Remember, too, about new expenses your survivors may have to incur in your absence. “If my wife were to pass, I’d have to find someone to help [with our kids] so I can keep working,” Etherton said.
So how can you put a number on all that? Once you’ve determined the yearly income your family will need in your absence, figure out a sum that can generate that much or something close to it. (Calculators like this one can help you get a ballpark idea.)
While a $1 million policy sounds like a lot, Kopka said, consider how much that amount might throw off every year if your beneficiary invests it conservatively – perhaps 3% to 5%, or $30,000 to $50,000. So if your current income is higher than that now, you may need to insure your family for more if you want that money to support them for a few decades should you die young. But if you expect they won’t need it for more than 10 years, $1 million might suffice.
How much will life insurance cost and where should you get it?
The younger and healthier you are when you buy a term life policy, the more affordable it will be.
Maurer ran some numbers, pricing out a $1 million term life policy for a male, non-smoker with a locked-in guaranteed premium for the duration of the policy.

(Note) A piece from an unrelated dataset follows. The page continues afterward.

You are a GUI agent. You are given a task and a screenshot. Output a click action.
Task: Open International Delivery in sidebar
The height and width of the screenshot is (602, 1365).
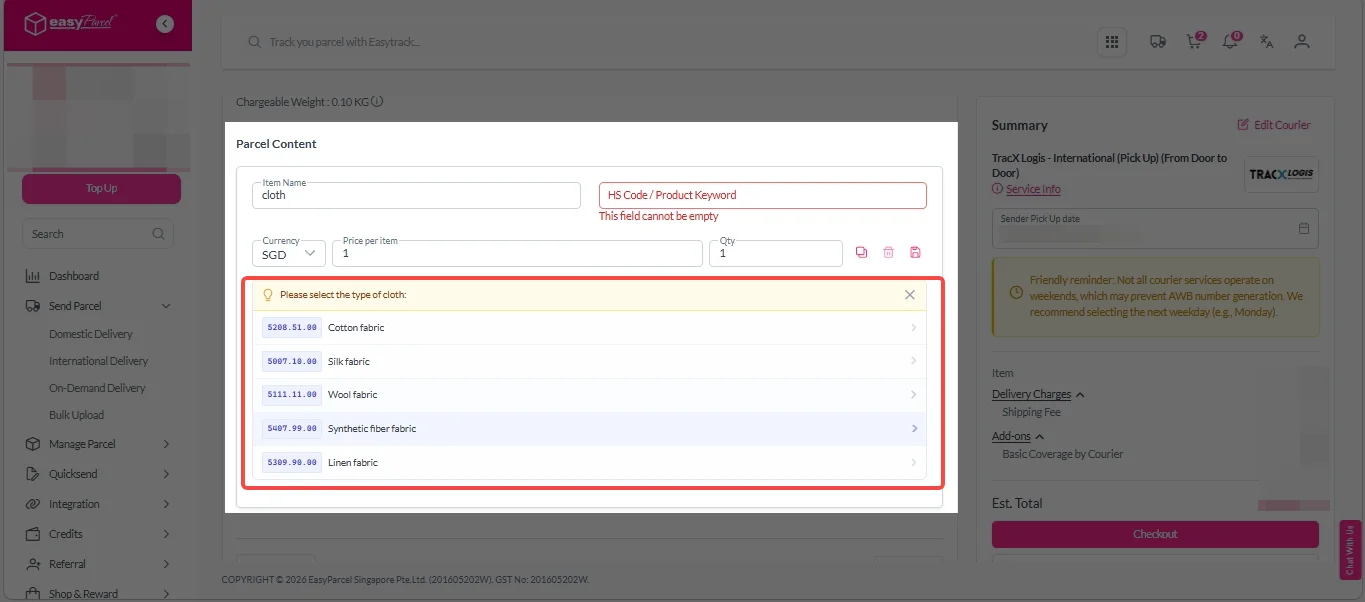point(98,361)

If he bought a 20-year term policy at age 25, he’d pay $477 in annual premiums (or about $40 a month). If he waited until he’s 35, he’d pay $533 a year (nearly $45 a month). And if he bought the same policy at age 45, he’d pay $1,223 a year (roughly $102 a month).
If you do get life insurance through your employer and you want to increase your coverage, you likely will get a better deal shopping for a new policy on your own if you’re young and healthy.
“The employer-sponsored coverage generally has one rate class – so that covers those in all types of health and they all pay the same rate,” Maurer said.
And your premiums for the supplemental coverage you buy through your employer will likely increase every five years once you turn 30, he added, whereas you can lock in the premium cost for the duration of any policy you buy on your own.
But if you’re not in great health, Maurer said, you likely will be better off just paying for increased coverage within your company plan, because outside insurers will charge you more based on your health condition.